Widening the scope of profitable growth challenge can create complexity but also creates synergies and scale to drive transformational change.This will help codify a better business-as-usual that tackles pain points and that respects the dependencies across functions. This will require behavioral and cultural change.In the short term, however, it is advisable to focus on a region or strategic market(s) to get the details right and reflect reality on the ground. This is critical to get stakeholder buy-in.
A “narrow-front” approach concentrates the organization’s global resources and effort on making capability breakthroughs in a few, priority markets or a region to prove the concept, build the benefits case and learn lessons for subsequent roll-outs.
Conclusion
NRM can help CP organizations reconnect strategy with execution and drive sustainable, profitable growth.
Today, digitalization is transforming the way brands interact with consumers, shoppers and suppliers. The fragmentation of routes to consumer, retail environments and personalization of brand messages, propositions and services will increase the need for an intermediary, hybrid capability such as NRM. It is here to stay.

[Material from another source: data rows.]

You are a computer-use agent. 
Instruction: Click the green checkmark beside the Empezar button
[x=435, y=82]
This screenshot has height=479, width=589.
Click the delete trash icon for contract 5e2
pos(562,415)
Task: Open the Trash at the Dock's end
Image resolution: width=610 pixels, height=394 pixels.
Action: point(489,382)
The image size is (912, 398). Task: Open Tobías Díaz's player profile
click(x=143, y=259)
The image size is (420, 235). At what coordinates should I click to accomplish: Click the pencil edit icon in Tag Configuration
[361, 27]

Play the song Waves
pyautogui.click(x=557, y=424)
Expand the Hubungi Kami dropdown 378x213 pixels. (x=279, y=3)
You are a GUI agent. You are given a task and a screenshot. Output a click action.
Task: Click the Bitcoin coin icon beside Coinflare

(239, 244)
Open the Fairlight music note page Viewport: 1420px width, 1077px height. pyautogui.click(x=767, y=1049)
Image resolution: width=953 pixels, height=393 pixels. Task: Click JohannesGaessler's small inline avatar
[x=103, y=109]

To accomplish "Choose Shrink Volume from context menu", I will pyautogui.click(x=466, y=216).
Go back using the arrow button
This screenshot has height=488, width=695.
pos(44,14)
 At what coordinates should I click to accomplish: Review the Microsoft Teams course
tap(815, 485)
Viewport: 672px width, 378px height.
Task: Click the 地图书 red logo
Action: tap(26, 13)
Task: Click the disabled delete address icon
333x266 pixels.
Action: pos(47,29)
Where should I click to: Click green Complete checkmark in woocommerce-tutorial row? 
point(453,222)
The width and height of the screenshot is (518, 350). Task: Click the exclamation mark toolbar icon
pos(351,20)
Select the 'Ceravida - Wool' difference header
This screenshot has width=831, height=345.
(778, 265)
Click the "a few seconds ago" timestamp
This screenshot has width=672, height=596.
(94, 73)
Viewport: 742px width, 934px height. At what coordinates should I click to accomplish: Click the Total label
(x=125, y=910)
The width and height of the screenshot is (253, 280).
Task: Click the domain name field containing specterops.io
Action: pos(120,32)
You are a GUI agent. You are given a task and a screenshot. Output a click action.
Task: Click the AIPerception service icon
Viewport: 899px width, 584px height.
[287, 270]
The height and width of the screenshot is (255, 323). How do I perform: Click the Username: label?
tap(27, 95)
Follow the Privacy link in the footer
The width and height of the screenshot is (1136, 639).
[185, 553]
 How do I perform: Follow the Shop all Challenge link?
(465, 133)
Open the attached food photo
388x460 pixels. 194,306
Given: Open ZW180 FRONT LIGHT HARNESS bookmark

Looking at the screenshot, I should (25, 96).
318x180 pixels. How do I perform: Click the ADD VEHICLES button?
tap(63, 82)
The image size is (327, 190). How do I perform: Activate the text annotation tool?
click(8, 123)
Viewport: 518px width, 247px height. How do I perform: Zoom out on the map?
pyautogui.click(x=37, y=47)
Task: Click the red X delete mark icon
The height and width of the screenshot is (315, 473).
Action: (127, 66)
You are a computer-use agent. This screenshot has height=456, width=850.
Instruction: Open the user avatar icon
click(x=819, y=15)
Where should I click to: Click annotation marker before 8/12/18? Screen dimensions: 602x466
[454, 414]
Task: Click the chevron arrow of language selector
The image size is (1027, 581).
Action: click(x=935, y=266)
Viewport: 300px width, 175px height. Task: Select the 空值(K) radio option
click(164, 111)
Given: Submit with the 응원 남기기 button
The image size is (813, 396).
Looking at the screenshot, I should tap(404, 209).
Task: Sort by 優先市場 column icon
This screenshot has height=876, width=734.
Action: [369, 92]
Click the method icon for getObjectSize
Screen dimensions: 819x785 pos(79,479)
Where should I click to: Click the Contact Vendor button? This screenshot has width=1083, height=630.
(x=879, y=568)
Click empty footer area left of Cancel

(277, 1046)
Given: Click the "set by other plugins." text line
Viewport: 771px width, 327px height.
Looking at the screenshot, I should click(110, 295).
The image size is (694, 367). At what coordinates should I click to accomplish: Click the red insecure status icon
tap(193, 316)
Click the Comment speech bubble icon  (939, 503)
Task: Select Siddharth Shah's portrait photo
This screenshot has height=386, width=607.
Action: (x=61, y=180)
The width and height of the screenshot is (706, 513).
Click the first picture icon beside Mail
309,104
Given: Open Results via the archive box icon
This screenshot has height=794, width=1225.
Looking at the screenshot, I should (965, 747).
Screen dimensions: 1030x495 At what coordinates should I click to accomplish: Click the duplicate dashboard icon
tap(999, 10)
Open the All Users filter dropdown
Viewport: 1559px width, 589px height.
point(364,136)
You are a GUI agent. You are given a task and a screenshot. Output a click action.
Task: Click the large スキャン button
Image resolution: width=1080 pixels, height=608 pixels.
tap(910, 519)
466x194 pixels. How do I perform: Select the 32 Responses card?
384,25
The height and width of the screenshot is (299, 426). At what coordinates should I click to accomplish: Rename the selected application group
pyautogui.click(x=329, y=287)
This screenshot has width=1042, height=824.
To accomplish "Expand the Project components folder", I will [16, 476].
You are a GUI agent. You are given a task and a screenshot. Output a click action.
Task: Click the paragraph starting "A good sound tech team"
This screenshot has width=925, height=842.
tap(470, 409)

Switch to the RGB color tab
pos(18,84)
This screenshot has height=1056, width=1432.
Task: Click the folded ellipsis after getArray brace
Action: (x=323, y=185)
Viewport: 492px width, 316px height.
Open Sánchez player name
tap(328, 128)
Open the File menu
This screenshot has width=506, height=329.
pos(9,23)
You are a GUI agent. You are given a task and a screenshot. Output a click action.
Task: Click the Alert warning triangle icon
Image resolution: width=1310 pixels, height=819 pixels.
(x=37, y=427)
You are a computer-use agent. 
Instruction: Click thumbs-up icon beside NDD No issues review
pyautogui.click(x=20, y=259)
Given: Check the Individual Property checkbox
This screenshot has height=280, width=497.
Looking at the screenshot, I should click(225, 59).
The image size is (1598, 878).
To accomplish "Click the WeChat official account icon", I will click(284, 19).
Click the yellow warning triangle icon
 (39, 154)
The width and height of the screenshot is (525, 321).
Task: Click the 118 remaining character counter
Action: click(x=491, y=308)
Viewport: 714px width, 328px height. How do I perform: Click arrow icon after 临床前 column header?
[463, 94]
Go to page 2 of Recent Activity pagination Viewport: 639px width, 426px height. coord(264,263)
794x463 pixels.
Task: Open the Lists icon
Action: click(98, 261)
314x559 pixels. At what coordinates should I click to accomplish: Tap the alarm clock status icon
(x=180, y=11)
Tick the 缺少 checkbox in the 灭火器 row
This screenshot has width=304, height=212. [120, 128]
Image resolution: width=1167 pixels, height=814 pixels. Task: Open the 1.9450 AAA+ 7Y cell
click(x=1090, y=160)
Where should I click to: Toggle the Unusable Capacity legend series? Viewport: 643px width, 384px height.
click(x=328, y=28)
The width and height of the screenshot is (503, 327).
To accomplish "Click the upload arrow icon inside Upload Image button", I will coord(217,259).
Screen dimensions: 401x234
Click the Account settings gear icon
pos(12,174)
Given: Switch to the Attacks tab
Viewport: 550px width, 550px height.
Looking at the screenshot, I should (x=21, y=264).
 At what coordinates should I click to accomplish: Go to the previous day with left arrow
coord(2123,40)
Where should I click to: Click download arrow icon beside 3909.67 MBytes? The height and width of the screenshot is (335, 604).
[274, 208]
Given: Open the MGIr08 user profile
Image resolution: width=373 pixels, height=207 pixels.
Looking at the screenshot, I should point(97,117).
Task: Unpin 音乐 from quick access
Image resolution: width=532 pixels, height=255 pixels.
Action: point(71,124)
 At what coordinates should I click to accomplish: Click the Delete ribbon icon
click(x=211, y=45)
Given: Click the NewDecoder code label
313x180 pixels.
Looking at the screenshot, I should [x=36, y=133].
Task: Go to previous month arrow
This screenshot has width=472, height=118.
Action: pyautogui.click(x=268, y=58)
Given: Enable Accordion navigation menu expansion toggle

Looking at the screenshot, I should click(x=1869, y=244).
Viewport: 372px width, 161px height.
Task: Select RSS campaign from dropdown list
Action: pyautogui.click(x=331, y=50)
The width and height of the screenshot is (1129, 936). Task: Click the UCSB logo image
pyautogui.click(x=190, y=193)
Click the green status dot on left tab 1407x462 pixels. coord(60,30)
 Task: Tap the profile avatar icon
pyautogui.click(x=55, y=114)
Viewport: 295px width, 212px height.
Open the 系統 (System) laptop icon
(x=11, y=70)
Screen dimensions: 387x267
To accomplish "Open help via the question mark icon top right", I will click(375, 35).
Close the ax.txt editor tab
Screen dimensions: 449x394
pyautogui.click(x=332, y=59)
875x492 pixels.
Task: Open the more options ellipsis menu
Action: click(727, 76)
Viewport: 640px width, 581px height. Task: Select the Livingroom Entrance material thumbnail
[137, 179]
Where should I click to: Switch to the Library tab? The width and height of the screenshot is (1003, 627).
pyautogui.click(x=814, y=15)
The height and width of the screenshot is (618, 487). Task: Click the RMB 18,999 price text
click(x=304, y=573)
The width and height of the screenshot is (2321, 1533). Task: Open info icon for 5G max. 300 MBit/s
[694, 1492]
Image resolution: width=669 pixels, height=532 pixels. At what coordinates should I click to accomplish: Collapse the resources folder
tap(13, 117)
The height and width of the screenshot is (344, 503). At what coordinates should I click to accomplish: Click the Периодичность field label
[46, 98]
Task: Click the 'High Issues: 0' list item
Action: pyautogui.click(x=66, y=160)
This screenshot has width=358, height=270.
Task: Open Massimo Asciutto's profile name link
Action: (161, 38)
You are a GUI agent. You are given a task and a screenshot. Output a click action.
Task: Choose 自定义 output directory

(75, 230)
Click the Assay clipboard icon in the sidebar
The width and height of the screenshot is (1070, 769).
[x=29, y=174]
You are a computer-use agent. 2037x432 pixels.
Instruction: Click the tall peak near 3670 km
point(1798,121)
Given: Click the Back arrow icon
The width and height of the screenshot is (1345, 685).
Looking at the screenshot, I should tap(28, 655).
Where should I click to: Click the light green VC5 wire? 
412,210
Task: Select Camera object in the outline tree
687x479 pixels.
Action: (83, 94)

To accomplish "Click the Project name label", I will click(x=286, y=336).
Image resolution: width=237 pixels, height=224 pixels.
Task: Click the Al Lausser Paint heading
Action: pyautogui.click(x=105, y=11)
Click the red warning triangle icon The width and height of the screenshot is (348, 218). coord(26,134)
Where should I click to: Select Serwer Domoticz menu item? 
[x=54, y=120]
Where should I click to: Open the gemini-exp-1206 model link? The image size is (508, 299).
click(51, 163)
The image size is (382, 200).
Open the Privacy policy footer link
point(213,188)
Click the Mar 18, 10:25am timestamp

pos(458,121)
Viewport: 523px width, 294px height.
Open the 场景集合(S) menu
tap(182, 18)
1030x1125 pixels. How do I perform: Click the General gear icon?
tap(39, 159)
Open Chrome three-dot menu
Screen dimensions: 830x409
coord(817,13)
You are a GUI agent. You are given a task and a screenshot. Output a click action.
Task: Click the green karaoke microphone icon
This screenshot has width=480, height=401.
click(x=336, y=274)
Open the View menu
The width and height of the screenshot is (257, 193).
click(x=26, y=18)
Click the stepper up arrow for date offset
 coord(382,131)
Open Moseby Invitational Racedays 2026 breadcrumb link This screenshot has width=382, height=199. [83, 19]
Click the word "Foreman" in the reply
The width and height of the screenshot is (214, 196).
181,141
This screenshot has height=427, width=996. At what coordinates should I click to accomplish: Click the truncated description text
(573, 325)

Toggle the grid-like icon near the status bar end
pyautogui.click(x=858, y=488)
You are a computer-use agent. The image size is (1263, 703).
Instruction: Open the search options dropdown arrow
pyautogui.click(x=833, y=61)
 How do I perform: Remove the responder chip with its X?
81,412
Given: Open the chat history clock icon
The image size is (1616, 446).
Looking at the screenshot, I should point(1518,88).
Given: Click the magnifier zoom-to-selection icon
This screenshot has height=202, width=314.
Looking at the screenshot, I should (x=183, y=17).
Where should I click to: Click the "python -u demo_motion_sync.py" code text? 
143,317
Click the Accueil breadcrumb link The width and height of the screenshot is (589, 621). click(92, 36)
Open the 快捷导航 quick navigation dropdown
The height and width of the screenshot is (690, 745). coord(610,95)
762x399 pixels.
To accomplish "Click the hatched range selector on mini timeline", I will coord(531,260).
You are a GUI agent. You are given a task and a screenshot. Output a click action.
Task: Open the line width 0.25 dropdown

While it will demand transformational change, this is the next frontier of shareholder value creation — and survival will depend on it.
Summary
Consumer products (CP) companies risk being trapped in a race to the bottom with price and promotion tactics that neither build sustainable brand businesses nor bring shopper-relevant innovation. As a result, increasing numbers of CP companies are realizing that building net revenue management capabilities could be a more sustainable approach to growth.